And just because they're adorable, here are a few of my steers!





Moe





Moe





Larry





Larry on the left, Curly on the right!

I hope you enjoy the pictures!


----------



## Cricket (Jun 1, 2012)

I DID enjoy the pictures!  Your heifer is so elegant! (and the boys are cute, too).


----------



## WildRoseBeef (Jun 1, 2012)

Who was the one that suggested the names Larry Moe and Curly for your steers?   I need reminding, b/c I think you posted about these calves before a while back...

Nice heifer btw, she looks really good!!


----------



## WhiteMountainsRanch (Jun 1, 2012)

*Wow she is gorgeous! And LOVE your land you have them on, beautiful!*


----------



## greenbean (Jun 1, 2012)

WildRoseBeef said:
			
		

> Who was the one that suggested the names Larry Moe and Curly for your steers?   I need reminding, b/c I think you posted about these calves before a while back...
> 
> Nice heifer btw, she looks really good!!

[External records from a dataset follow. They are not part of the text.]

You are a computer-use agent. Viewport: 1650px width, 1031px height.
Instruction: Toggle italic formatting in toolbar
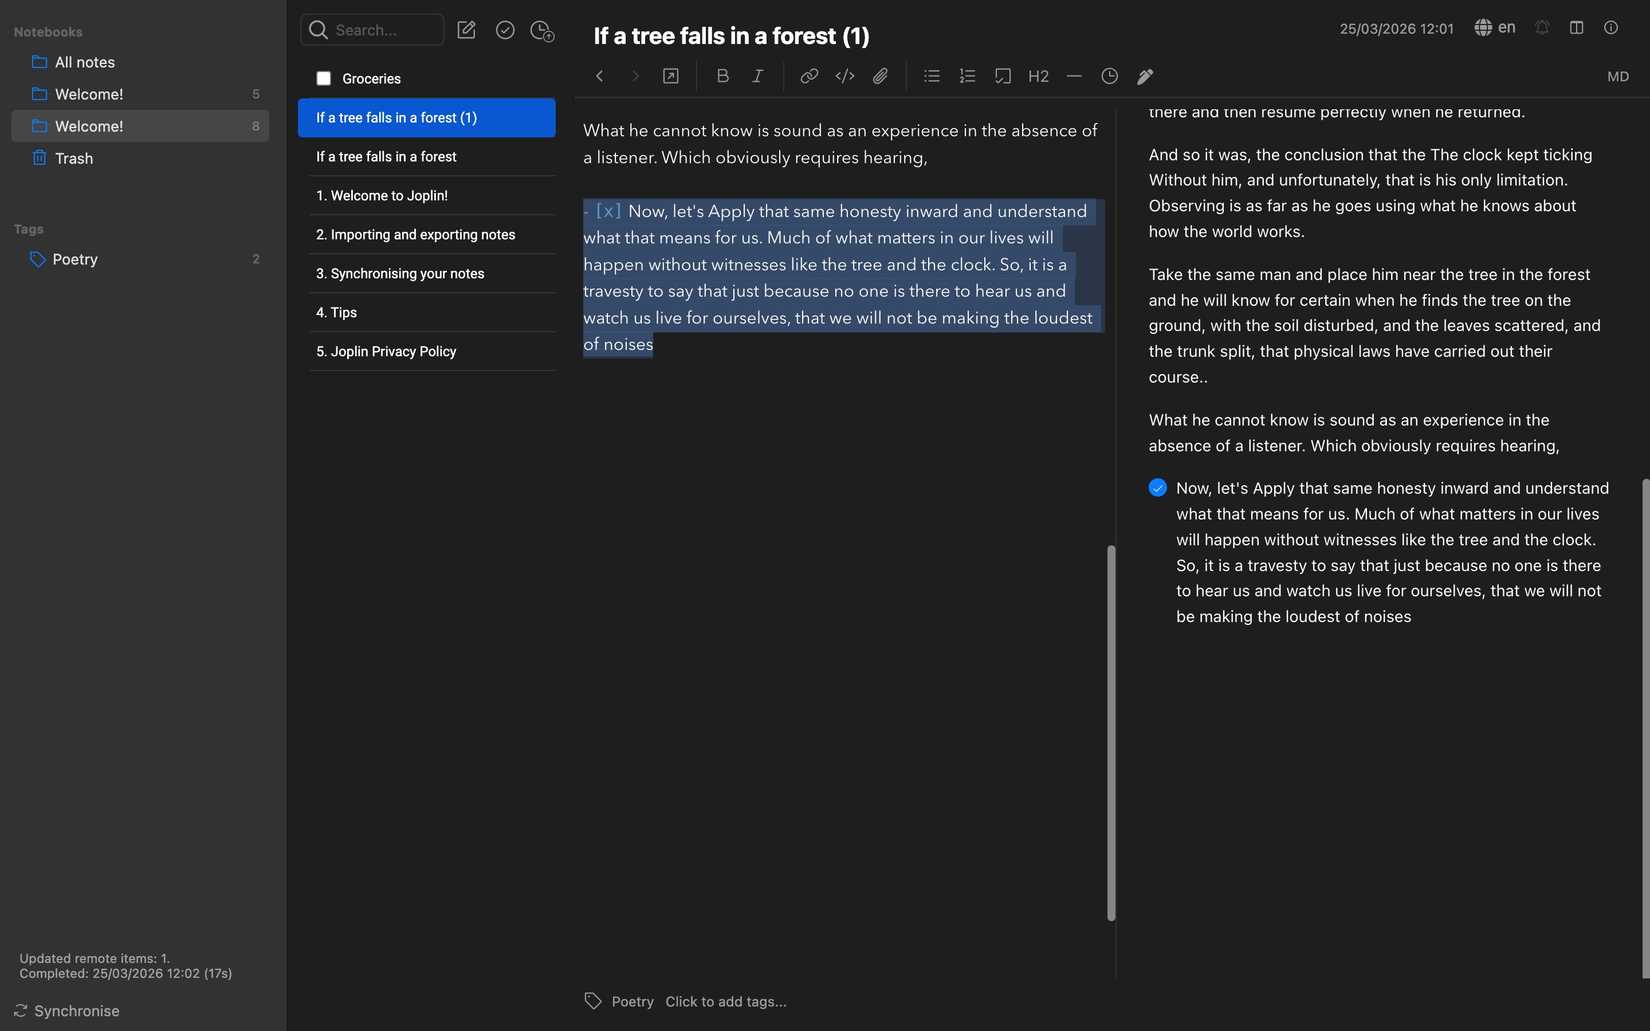758,76
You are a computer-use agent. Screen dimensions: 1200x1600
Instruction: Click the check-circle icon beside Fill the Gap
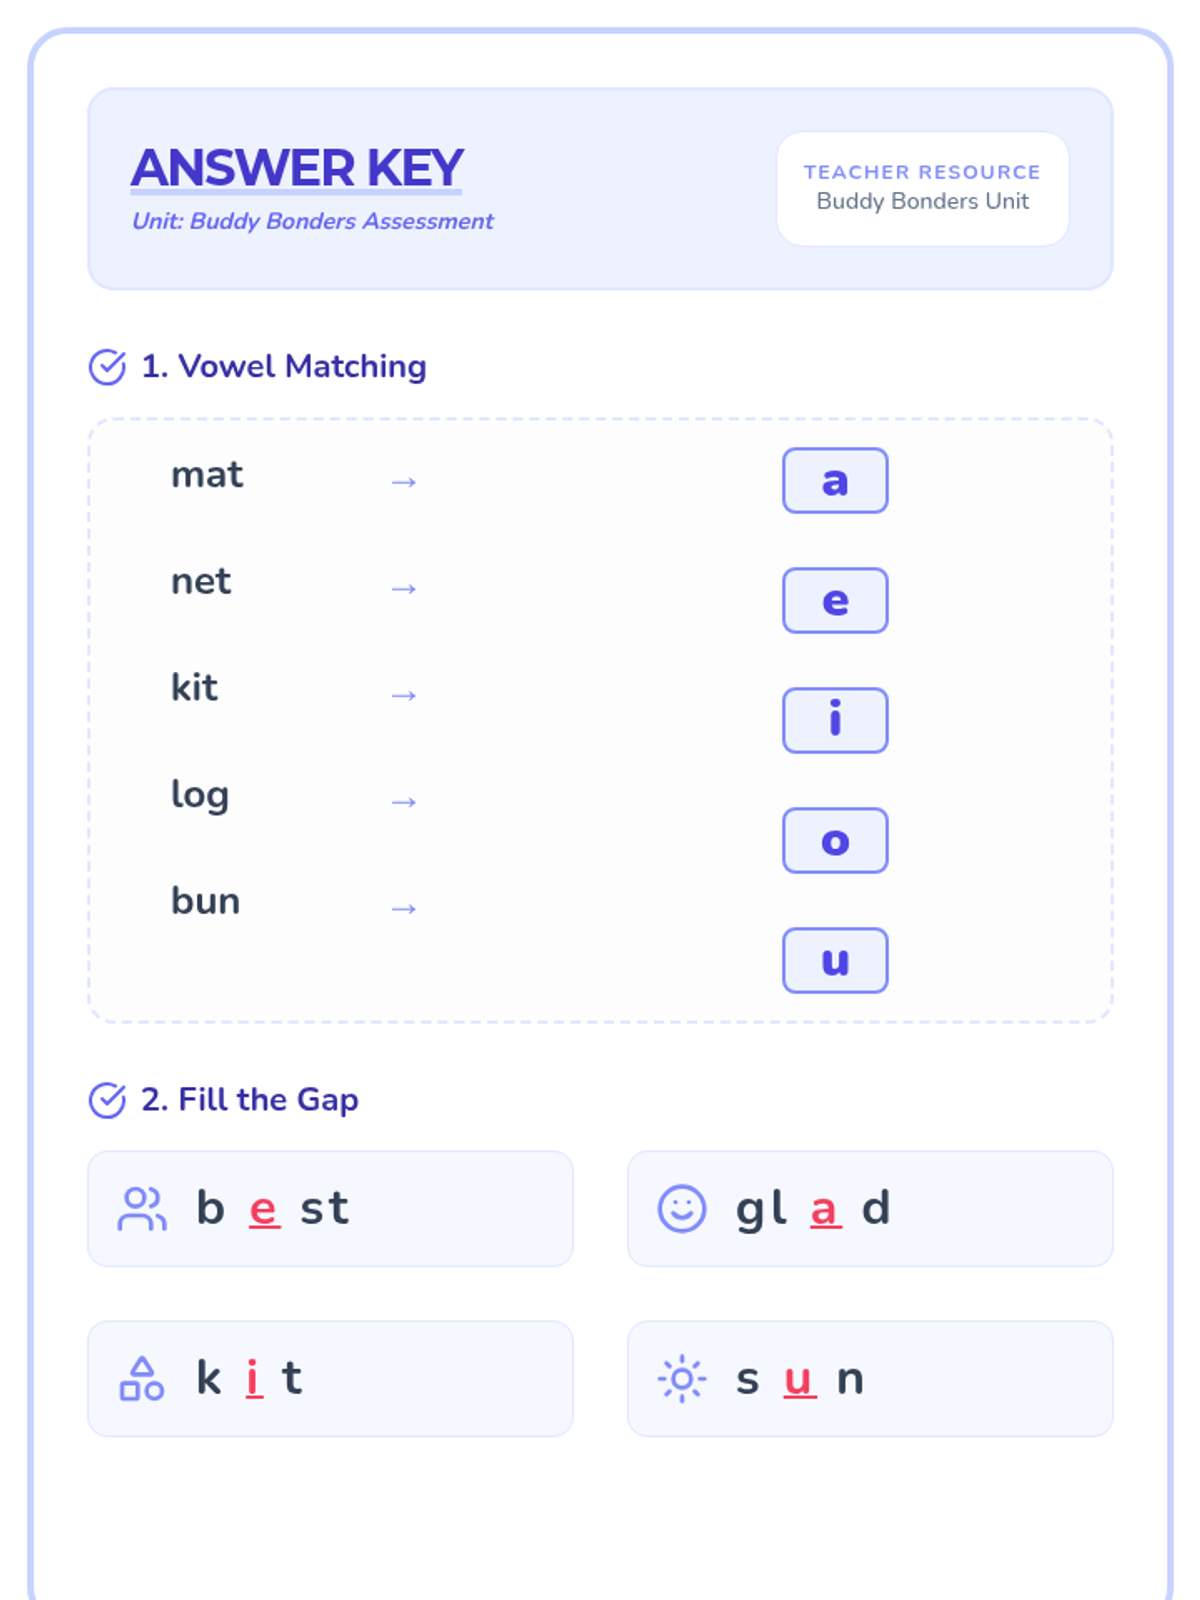(x=107, y=1100)
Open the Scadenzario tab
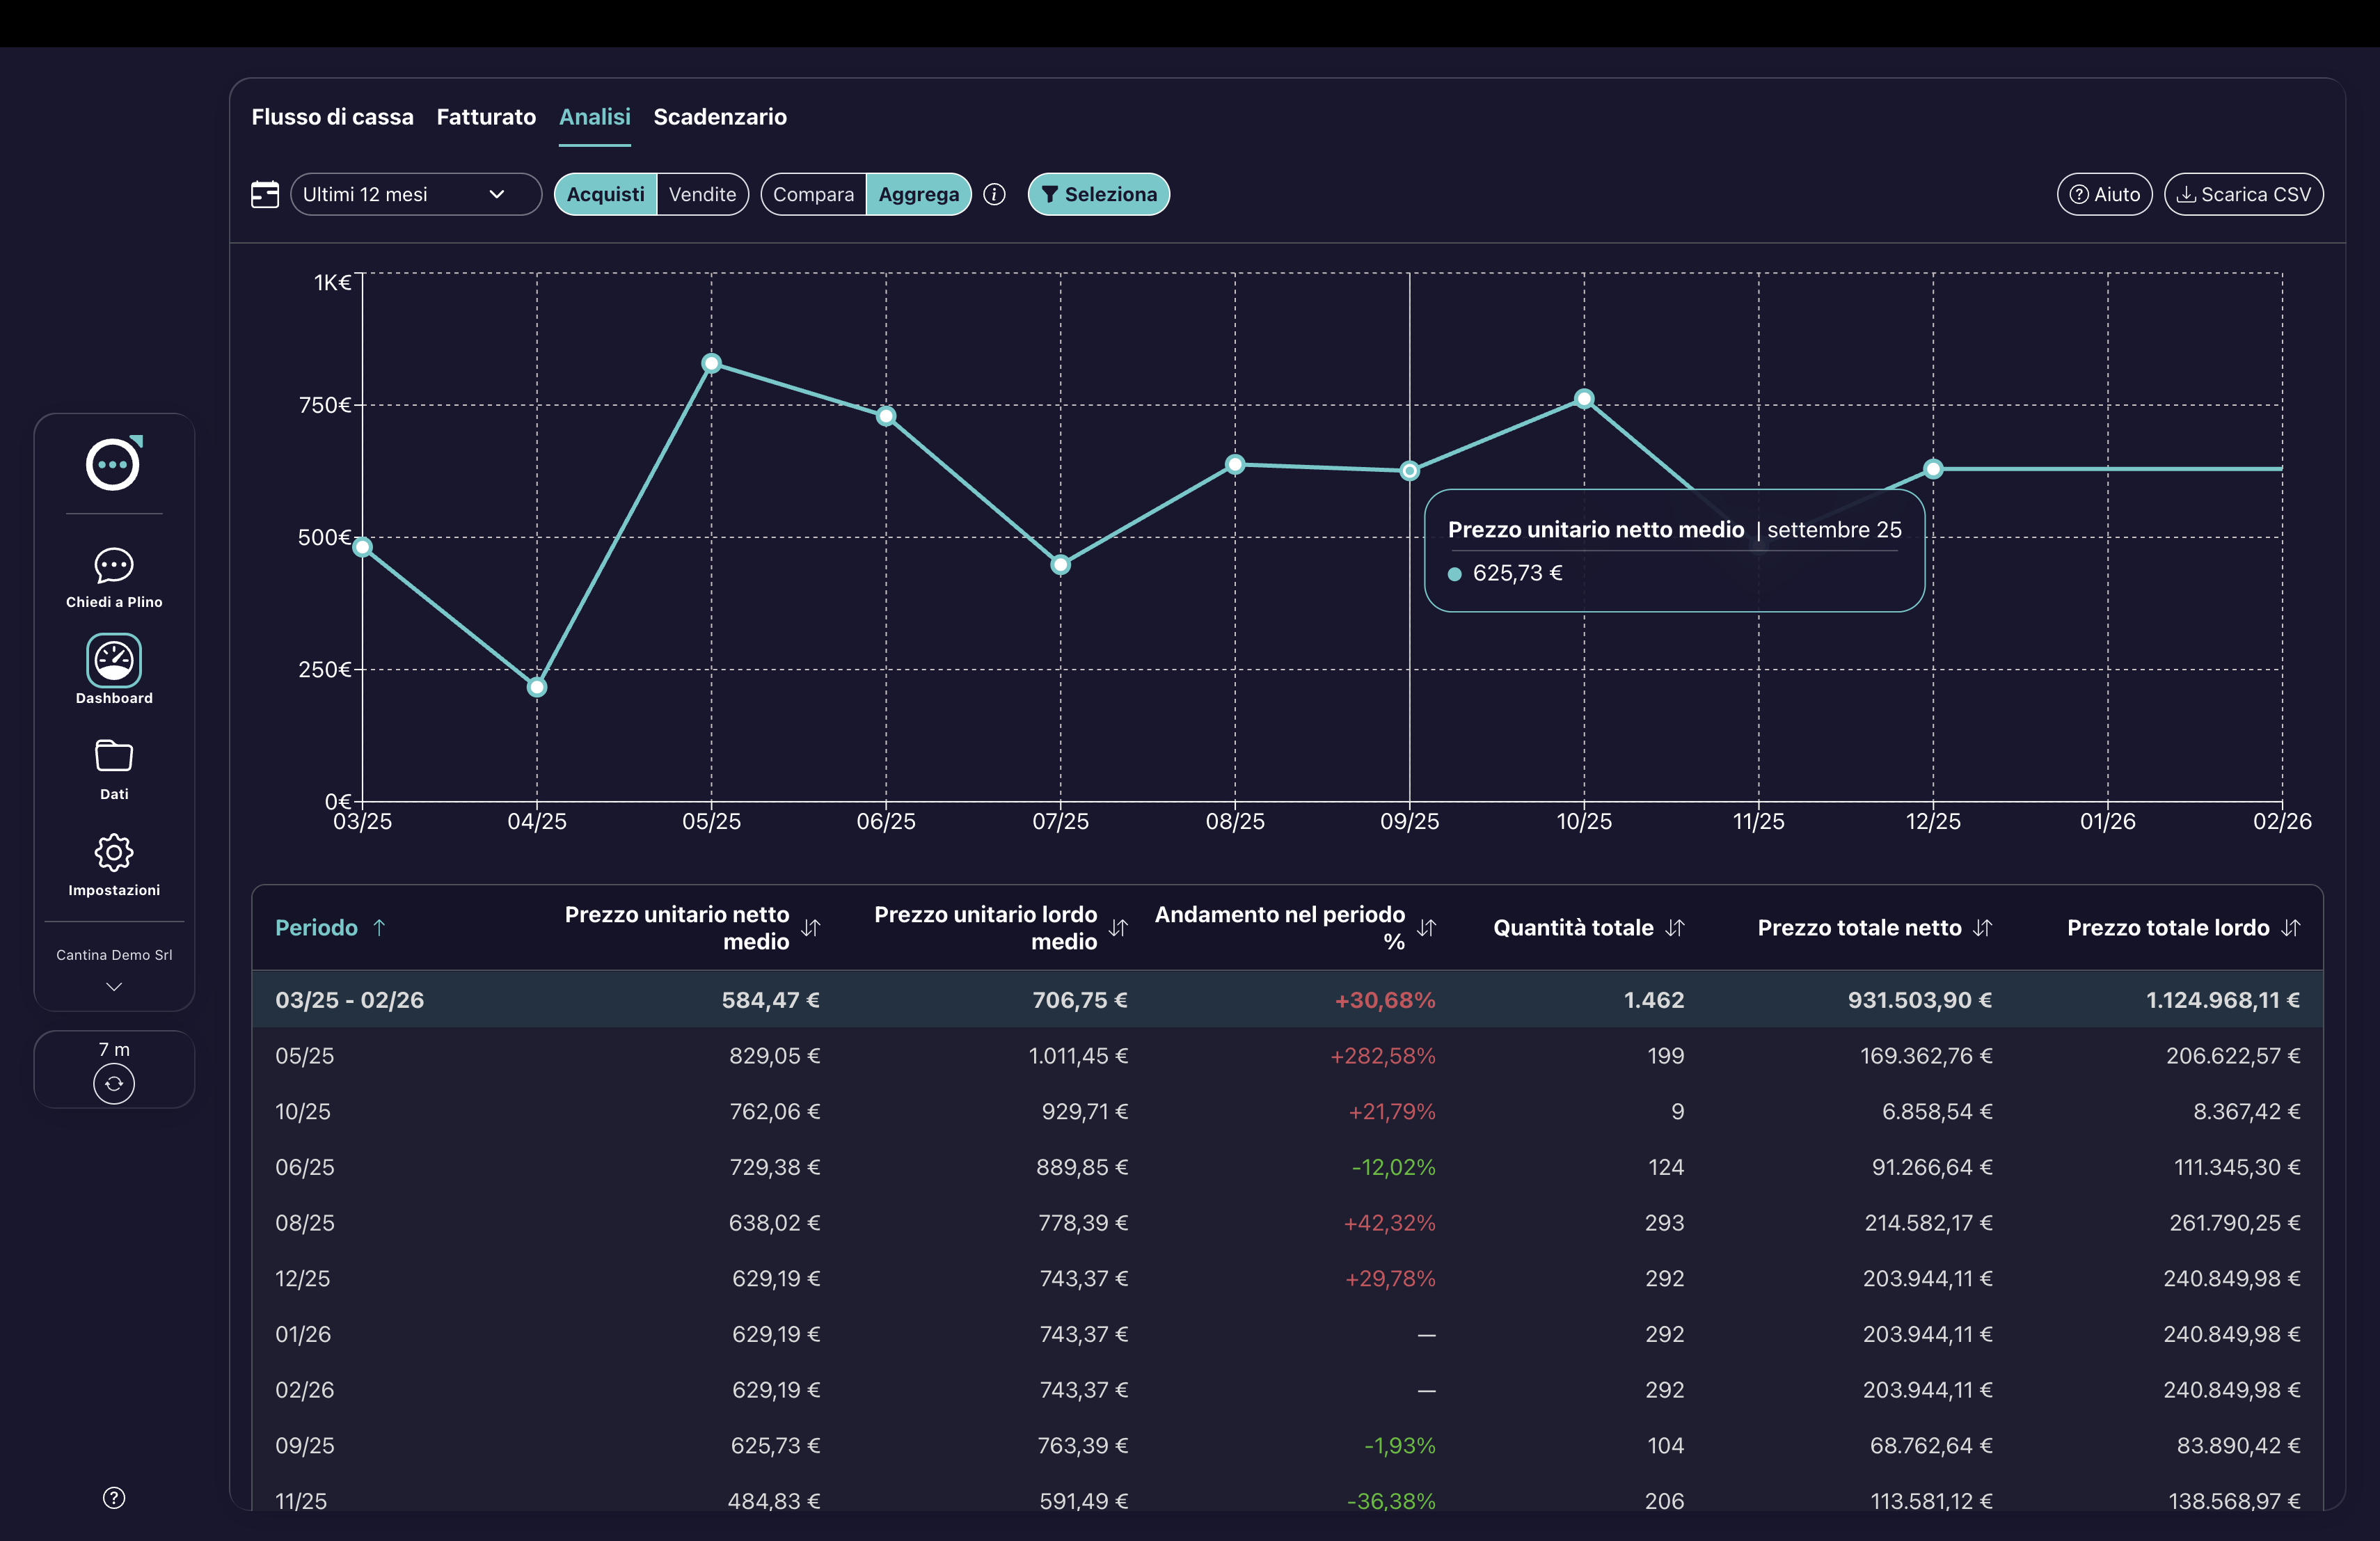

You were!   Here's the thread:

http://www.backyardherds.com/forum/viewtopic.php?id=16542

They've grown so much!!

Thanks everyone   I love her <3


----------



## ThreeBoysChicks (Jun 2, 2012)

She is very pretty.


----------



## WildRoseBeef (Jun 2, 2012)

greenbean said:
			
		

> WildRoseBeef said:
> 
> 
> 
> ...


I figgered as much, wasn't sure though.   They sure have grown, and they look really nice, GB!!


----------



## MrsKK (Jun 2, 2012)

Very healthy looking heifer with a glossy coat.  She's going to be a beautiful cow.


----------



## BeanJeepin (Jun 3, 2012)

She's so prettty!  And your boys are pretty darned handsome as well!


----------



## greenbean (Jun 4, 2012)

Thanks yall!


----------



## PattySh (Jun 4, 2012)

She's adorable! Those steers are very cute also. I have a heifer and a steer also.


----------



## Stubbornhillfarm (Jun 4, 2012)

Wow!  Look at that shiny coat!  She is very pretty and the boys are looking great too!


----------



## Premier Longhorns (Jul 27, 2012)

She's lil beauty!


----------



## WhiteMountainsRanch (Jul 27, 2012)

*Any new pics?  She's a Jersey right?*


----------



## greenbean (Jul 28, 2012)

Sorry guys, I completely forgot about this thread!

Thanks   She's adorable, she's gotten a lot darker and yes, she's my registered jersey!  I was actually just thinking about taking some pictures, if it doesn't rain I'll try to get some today.


----------



## greenbean (Jul 28, 2012)

Sorry no pictures, the cord to my camera has vanished, I'm guessing it was thrown away.


----------